Surgical Procedure Simulators

"An Educational Tool"


Appendectomy Simulator

The appendectomy simulator was primarily developed to test the student Surgical Technologist's ability to pass sutures and instruments, anticipate the progression of the procedure and deal with the contaminated specimen, among other tasks.

This simulator helps to create an environment where various surgical instrumentation can be applied. The instruments and sutures used on the simulator are the same used in an actual appendectomy procedure.

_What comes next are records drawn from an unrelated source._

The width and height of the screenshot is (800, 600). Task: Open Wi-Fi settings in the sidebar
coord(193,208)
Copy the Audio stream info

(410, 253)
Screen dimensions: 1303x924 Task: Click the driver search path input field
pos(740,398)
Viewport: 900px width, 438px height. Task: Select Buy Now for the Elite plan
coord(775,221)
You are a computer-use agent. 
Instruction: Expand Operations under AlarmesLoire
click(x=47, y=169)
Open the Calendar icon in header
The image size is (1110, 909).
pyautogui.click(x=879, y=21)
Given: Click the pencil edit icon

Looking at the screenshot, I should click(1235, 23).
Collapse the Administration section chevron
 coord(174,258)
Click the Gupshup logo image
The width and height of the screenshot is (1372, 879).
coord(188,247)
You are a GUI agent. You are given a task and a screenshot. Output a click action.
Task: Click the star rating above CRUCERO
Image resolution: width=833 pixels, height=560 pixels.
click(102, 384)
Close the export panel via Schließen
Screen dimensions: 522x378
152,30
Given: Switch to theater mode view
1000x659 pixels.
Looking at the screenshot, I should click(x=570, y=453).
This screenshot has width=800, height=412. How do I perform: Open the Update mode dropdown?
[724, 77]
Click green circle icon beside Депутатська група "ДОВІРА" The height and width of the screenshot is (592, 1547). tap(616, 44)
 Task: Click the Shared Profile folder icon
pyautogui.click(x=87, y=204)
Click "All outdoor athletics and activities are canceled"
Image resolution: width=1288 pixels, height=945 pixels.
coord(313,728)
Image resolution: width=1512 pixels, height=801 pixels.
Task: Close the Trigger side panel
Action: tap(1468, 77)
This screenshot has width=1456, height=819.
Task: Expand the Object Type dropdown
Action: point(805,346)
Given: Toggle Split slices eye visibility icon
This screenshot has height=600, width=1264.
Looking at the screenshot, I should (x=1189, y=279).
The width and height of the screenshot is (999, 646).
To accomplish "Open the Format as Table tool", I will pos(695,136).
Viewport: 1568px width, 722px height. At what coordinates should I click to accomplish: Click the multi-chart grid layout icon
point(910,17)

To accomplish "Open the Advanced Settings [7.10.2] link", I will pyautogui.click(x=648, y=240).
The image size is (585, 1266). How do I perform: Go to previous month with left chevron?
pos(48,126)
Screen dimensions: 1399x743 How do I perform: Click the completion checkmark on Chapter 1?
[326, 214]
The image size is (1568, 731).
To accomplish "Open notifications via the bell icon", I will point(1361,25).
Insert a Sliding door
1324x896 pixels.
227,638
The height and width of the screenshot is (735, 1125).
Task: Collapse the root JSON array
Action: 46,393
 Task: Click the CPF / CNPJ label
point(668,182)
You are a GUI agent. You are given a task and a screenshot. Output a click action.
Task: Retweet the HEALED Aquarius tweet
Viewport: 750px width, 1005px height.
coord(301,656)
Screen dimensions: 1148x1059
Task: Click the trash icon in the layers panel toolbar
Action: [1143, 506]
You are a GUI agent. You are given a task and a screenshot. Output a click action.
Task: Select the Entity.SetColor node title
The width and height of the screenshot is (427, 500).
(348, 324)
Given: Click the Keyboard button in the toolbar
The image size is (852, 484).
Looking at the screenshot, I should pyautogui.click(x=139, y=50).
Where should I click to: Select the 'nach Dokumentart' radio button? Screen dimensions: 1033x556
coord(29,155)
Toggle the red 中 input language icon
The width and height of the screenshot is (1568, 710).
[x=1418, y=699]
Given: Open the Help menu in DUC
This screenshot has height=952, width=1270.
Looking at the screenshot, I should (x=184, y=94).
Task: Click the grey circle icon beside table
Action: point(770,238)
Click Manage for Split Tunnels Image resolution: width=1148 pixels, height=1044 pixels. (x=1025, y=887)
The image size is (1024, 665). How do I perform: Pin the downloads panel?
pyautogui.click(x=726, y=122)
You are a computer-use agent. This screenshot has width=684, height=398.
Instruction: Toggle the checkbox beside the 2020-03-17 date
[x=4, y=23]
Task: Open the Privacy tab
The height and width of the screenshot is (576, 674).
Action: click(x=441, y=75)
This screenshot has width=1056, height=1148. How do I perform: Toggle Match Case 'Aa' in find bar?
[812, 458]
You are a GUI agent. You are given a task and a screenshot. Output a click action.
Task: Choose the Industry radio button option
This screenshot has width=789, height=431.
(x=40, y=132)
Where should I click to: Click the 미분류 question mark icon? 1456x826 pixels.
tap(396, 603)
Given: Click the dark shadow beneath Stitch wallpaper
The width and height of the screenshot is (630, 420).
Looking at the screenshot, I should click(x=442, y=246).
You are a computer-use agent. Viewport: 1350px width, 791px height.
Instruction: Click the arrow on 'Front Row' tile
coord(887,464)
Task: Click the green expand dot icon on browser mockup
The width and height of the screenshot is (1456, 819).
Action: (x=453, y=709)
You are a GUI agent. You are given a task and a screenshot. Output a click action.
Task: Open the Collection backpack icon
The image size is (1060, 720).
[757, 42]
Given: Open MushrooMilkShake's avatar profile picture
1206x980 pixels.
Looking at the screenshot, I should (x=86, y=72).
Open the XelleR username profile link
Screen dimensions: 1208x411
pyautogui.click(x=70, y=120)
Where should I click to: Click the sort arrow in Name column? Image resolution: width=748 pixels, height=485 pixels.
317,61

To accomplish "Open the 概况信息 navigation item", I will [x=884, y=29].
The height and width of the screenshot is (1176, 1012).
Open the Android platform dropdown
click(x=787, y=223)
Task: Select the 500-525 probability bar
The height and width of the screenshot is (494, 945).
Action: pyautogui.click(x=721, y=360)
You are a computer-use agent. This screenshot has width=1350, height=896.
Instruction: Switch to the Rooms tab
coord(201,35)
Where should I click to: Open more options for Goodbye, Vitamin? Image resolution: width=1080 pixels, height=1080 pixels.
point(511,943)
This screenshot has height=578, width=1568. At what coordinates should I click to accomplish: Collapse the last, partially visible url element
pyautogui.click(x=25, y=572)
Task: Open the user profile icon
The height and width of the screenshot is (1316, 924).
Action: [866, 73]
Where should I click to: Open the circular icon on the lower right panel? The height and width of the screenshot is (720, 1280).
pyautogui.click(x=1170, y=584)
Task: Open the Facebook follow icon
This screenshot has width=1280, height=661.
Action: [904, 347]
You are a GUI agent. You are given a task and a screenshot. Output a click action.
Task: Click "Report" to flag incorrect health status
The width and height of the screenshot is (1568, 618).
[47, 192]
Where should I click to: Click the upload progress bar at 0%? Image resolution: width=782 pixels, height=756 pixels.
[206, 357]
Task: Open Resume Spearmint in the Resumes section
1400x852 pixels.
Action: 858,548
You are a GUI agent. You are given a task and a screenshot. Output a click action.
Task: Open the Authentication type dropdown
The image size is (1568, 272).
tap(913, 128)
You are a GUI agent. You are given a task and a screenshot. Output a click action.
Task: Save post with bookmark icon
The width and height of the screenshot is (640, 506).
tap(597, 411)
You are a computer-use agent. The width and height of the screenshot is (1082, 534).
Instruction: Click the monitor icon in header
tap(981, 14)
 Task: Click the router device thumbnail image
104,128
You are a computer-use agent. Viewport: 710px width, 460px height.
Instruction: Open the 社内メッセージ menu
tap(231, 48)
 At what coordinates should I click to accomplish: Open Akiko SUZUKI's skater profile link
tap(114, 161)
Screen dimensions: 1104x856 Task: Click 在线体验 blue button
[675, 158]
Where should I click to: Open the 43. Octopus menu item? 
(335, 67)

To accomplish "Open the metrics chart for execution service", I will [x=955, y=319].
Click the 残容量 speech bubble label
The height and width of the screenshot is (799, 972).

The following directions are intended to be used as a guide for the instructor. Any vairation of the procedure may be made as needed.

Instructions

  1. Attach the simulator to the operative field using the Velcro patch.
    (Be sure that the side of the simulator with the DELLETEC label is facing toward the head of the bed.)
  2. Drape the simulator in the usual manner.
  3. Make a skin incision. Incise the adipose tissue and retract with Army/Navy retractors.
    Clamp, cut and tie the vessels in the adipose tissue.
  4. Dissect through the adipose layer, and grasp the fascia with two kellys and incise with the deep knife.
    Gelpi self-retaining retractors can also be used.
  5. Dissect through the muscle. Pick up the posterior fascia with two kellys, incise with the deep knife and extend the incision.
  6. Grasp the peritoneum with two kellys, incise with the deep knife and extend the incision.
  7. Grasp the appendix with a Babcock clamp. (Cultures could be taken at this time.) Crush the base of the appendix with a clamp and place an O-Chromic tie at the base.
  8. Excise the appendix. Pass the specimen with the dirty instruments to the technologist. Place a purse string suture around the stump of the appendix. Tighten the purse string stitch, tie and cut.
  9. Close the peritoneum with suture of choice. (Drains may be placed at this time.)
  10. We recommend that the fascia be closed using an inturrupted stitch with an eyed needle. This gives the student the opportunity to practice threading and passing eyed suture.
  11. Close the adipose and skin layers in the usual fashion. Skin staples or steri-strips may be used if desired.